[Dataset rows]
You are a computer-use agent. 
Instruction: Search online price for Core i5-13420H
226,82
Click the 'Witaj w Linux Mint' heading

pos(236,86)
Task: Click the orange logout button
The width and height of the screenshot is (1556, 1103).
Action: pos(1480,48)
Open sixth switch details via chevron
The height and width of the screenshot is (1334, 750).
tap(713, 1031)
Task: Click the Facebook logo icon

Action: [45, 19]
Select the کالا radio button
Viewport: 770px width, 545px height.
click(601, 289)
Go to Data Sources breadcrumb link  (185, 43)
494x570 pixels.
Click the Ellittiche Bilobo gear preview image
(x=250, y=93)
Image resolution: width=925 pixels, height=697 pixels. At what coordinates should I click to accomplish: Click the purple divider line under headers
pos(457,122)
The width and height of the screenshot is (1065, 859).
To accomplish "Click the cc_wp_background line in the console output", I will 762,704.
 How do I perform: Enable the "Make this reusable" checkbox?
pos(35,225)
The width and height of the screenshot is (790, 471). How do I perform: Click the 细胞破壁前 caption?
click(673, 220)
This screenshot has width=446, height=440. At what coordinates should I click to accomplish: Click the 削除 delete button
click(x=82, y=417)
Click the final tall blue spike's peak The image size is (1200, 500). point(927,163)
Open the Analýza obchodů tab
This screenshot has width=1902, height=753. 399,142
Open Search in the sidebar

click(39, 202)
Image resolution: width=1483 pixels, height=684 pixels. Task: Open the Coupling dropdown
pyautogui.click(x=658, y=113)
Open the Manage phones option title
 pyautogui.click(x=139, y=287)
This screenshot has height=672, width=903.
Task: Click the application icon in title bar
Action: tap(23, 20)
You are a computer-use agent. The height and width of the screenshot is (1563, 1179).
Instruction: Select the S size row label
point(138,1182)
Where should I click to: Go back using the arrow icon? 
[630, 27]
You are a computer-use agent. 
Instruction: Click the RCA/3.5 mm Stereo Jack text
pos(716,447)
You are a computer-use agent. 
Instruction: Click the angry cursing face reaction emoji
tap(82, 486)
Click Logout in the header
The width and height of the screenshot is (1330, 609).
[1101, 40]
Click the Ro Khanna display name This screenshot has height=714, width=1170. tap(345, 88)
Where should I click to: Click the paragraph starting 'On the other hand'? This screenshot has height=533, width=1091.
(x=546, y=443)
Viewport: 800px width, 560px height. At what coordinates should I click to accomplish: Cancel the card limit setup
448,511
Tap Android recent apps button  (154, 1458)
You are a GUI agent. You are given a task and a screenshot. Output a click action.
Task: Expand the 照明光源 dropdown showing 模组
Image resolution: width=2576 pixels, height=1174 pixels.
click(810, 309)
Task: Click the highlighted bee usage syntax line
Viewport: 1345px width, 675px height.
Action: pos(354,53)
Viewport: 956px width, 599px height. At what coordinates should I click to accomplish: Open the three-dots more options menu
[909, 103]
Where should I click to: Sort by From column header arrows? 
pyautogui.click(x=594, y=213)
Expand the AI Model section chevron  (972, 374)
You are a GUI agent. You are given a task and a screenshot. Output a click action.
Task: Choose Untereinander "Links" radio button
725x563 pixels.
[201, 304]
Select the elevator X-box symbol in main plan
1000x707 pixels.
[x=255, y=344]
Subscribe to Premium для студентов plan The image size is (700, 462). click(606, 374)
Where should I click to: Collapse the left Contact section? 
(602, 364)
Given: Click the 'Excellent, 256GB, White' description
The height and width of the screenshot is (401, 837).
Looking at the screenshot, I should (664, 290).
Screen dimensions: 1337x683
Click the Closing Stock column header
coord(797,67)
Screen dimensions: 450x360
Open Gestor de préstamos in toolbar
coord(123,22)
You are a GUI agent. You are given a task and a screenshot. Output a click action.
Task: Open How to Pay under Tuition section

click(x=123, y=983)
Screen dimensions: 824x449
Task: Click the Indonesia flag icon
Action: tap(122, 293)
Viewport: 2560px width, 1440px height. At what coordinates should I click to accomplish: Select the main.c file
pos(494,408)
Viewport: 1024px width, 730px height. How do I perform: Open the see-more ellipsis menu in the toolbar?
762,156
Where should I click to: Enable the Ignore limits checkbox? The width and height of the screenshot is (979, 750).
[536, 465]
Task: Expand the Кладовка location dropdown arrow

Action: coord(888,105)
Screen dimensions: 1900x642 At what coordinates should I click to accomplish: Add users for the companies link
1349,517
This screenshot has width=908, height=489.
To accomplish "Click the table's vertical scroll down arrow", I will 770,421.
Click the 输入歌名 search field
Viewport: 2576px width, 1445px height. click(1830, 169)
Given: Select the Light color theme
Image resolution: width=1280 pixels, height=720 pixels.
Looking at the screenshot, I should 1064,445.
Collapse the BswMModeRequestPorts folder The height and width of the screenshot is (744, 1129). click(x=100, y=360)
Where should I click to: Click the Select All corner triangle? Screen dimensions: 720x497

→ **Exercise requirements**
Copy out word for word the lines of the records above, from the line containing "Go to Data Sources" through the line containing "click(673, 220)", including both of those lines.

→ **Output of the exercise**
Go to Data Sources breadcrumb link  (185, 43)
494x570 pixels.
Click the Ellittiche Bilobo gear preview image
(x=250, y=93)
Image resolution: width=925 pixels, height=697 pixels. At what coordinates should I click to accomplish: Click the purple divider line under headers
pos(457,122)
The width and height of the screenshot is (1065, 859).
To accomplish "Click the cc_wp_background line in the console output", I will 762,704.
 How do I perform: Enable the "Make this reusable" checkbox?
pos(35,225)
The width and height of the screenshot is (790, 471). How do I perform: Click the 细胞破壁前 caption?
click(673, 220)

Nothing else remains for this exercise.